Parts of the exercise:
• 1. In the article on debugging latency, reproduce the stretch from "At the outset" through "normal service level.", changing "customers" to "clients".
• 2. Condense the paragraph of the latency article that begins "Our service monitoring includes exporting information" into a shorter version that keeps its main facts.

Reading text:
·····

Debugging Latency
The problem
For the past couple of weeks, our active monitoring detected several occasions where the latency of traffic going through our SurfProtect service increased significantly enough to be worthy of investigation.
At the outset of the investigation, when our monitoring tools first identified the problem, the effect on our customers was not pronounced enough to be noticeable. But our team discovered that the issue was persistent and that the problem never seemed to be accompanied or preceded by any change in traffic patterns or other services that might explain them.
Unfortunately, the problem became service-affecting before we were able to resolve it. This article explains what happened, why and how we were able to restore services to their normal service level.
Investigating the reason for the slowdown
Investigating our code
SurfProtect is a complex application provided by over 40 servers, 16 of which are proxies taking customers' HTTP and HTTPS requests, accepting or blocking them.
Our service monitoring includes exporting information about the response time of different components. Looking at this data, we could see that we were making filtering decisions promptly and that the cause of the latency was within our proxy code, which was surprising as this code had been stable and well-behaved for a few years.
Our proxies are written in Go, a language designed by Google to develop high-concurrency applications such as our proxy. This language comes with excellent real-time debugging tools, which we have come to master.
The team used them to seek to understand the reason for the slowdown. Unfortunately, following our initial research, we could only establish that the SurfProtect proxy process was taking longer and longer as time went on, waiting for the OS to respond to network reads and writes.
The image above is an excerpt from a visualisation we use, to understand where the application spends most of its time.
This particular data comes from one of the incidents where latency on a machine rose by about 100ms. Average samples were showing CPU usage of around 40% performing the same tasks, compared to our expectation of 25% during standard operation.
89.58% of our available CPU resources were spent waiting for the OS to respond to read and write operations to the network.
This meant that the remaining 75% of the work usually performed by the proxy, was being performed with the remaining 10.42% of resources available on the machine.
Our team started to look into what could have caused this behaviour change.
Investigating CPU usage
Looking at the CPU usage graph illustrates the issue. The CPU time allocated to the proxy service (in yellow) became negligible compared to the time spent within the Operating System (in blue). We also expect this class of machine to show far lower CPU usage at such relatively low bandwidth usage.
As the proxy processes are allowed to use (up to) all of the cores on one of the two processors present, it's clear from the flat line at 60% overall usage that we had hit a resource contention which led to the latency issue we experienced.
The search for root-cause
Our team then realised that we needed to change our perspective and identified two independent courses of action to push us towards a resolution.
Right from the start of the incident, our tools functioned as we hoped, alerting us to high latency and abnormal resource usage, recording when they occurred, and highlighting the reason for the latency with the proxy's code. Still, we had no visibility of what was happening inside the kernel. We could not explain why we were experiencing high CPU usage.

·····

Record list:
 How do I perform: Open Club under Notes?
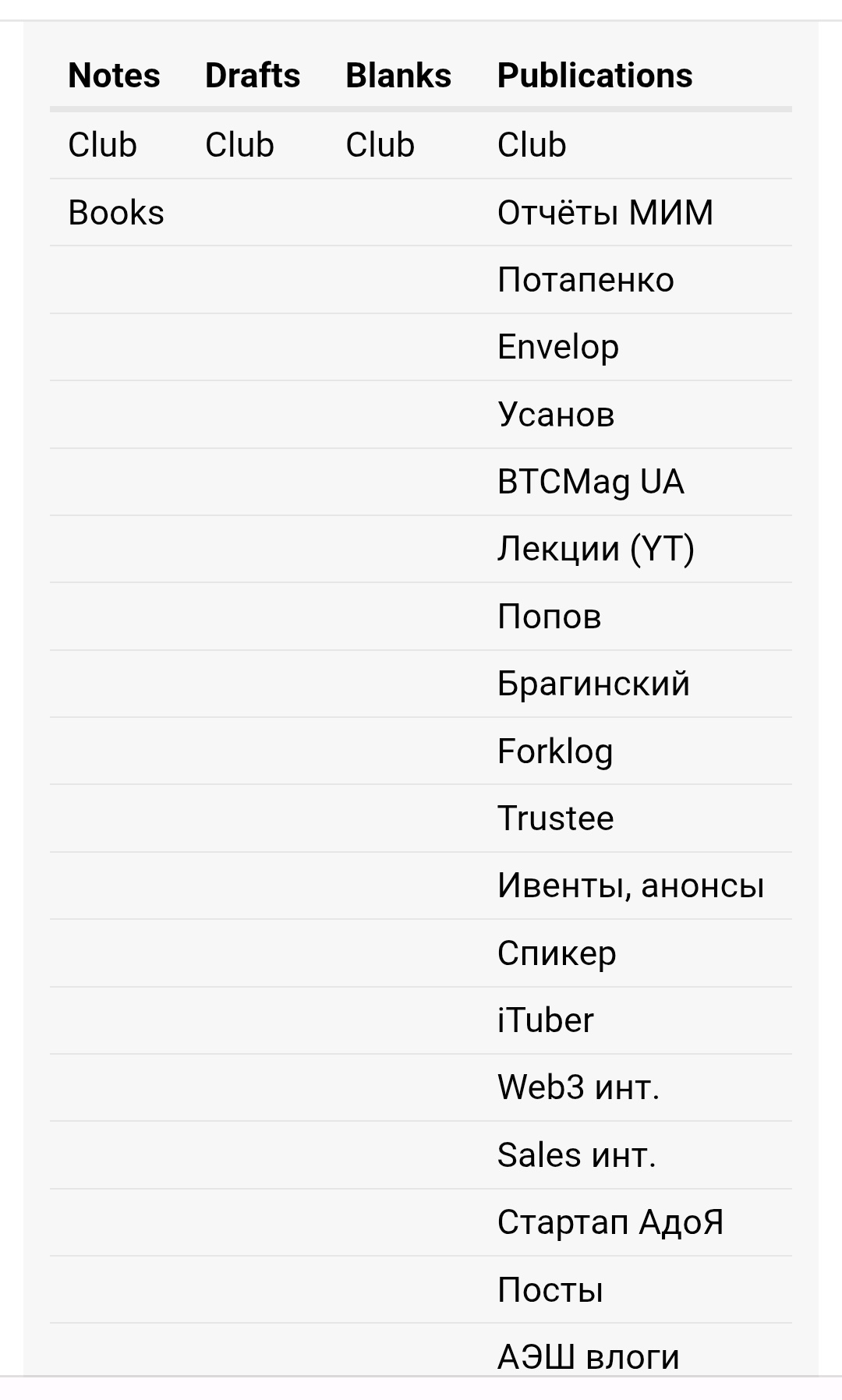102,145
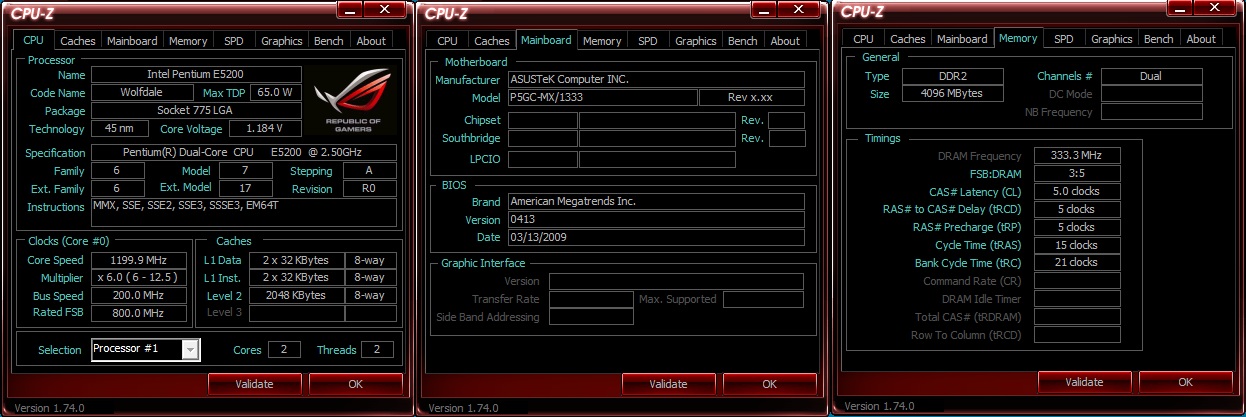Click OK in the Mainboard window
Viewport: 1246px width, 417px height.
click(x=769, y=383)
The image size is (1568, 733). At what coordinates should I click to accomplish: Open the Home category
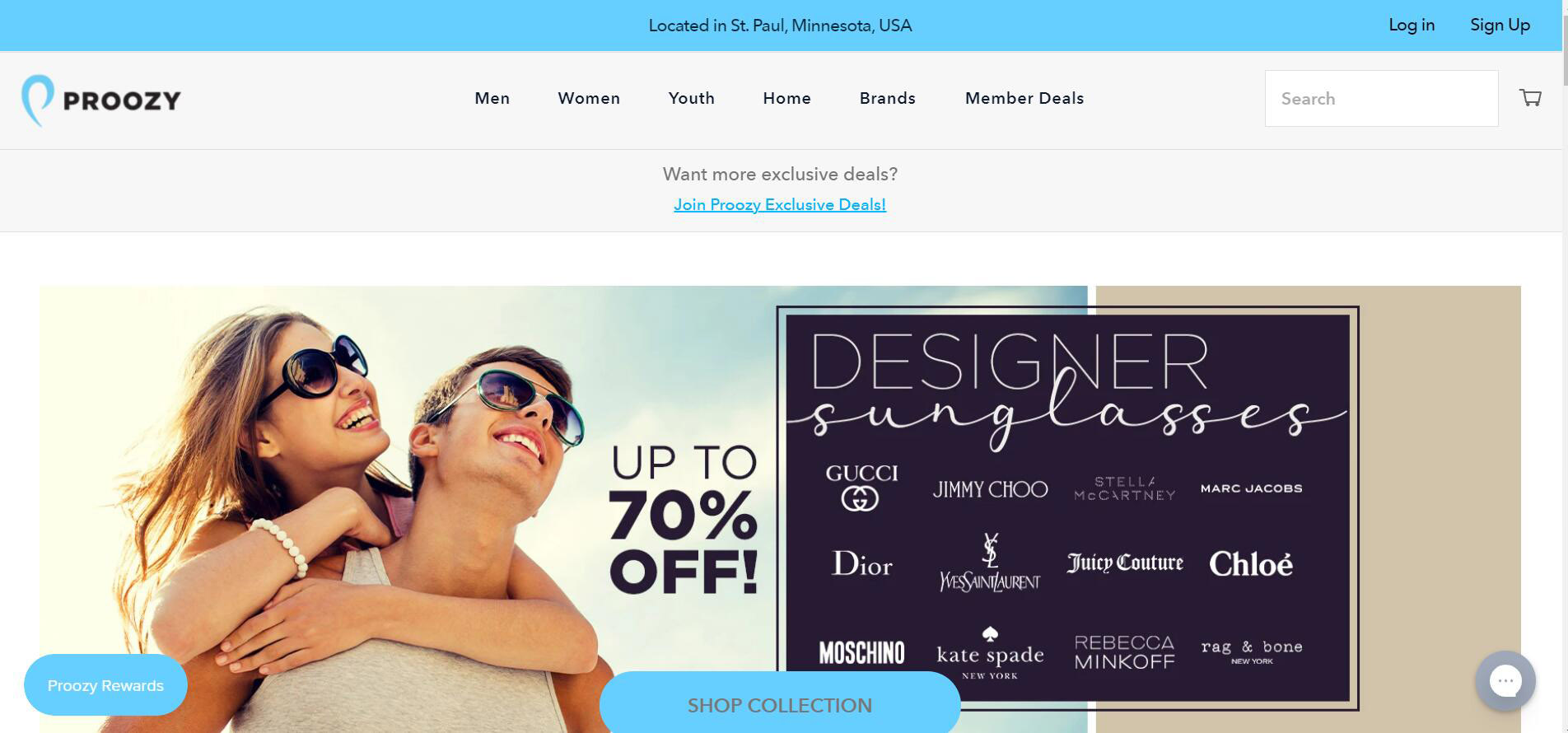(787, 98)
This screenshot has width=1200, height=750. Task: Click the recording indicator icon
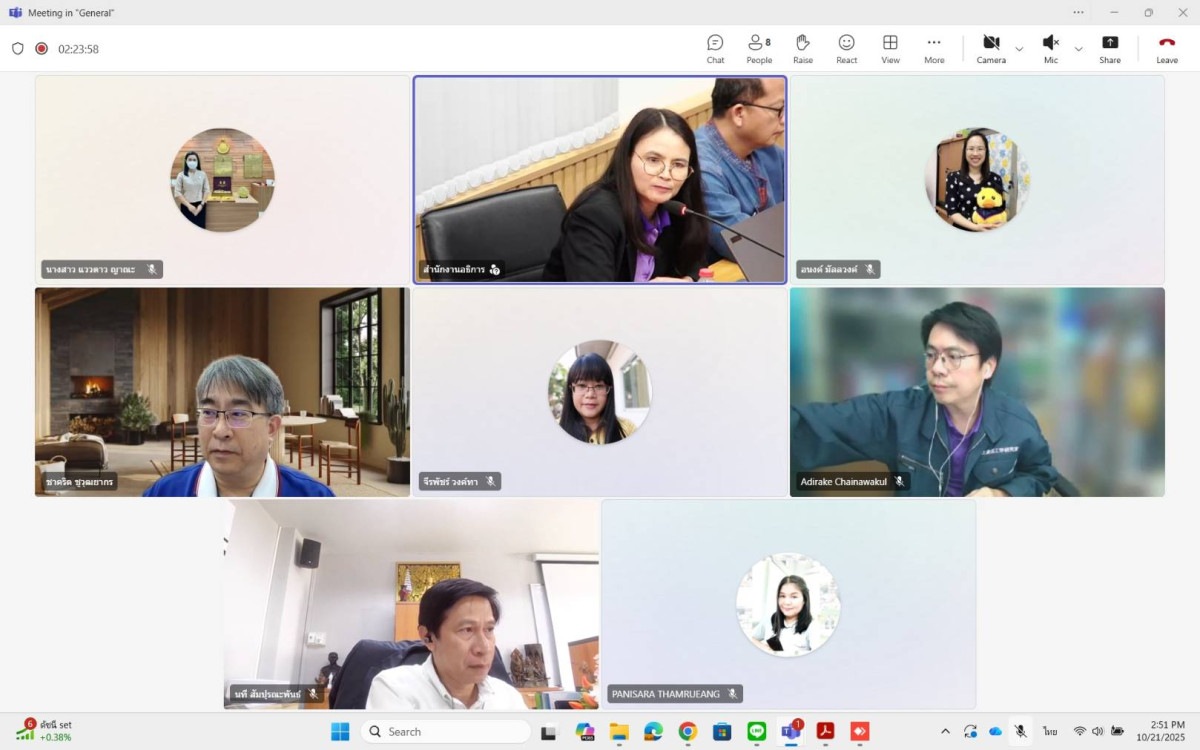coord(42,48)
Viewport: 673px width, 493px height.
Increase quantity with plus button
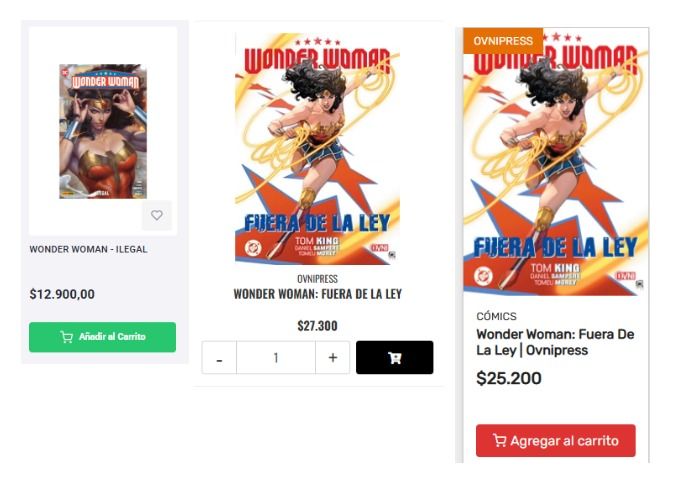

·····

Solutions to the exercise:
• 1.
At the outset of the investigation, when our monitoring tools first identified the problem, the effect on our clients was not pronounced enough to be noticeable. But our team discovered that the issue was persistent and that the problem never seemed to be accompanied or preceded by any change in traffic patterns or other services that might explain them.
Unfortunately, the problem became service-affecting before we were able to resolve it. This article explains what happened, why and how we were able to restore services to their normal service level.

• 2. The service monitoring exports response times for different components. That data showed that filtering decisions were being made promptly and that the latency came from the proxy code. This was surprising, because that code had been stable and well-behaved for a few years.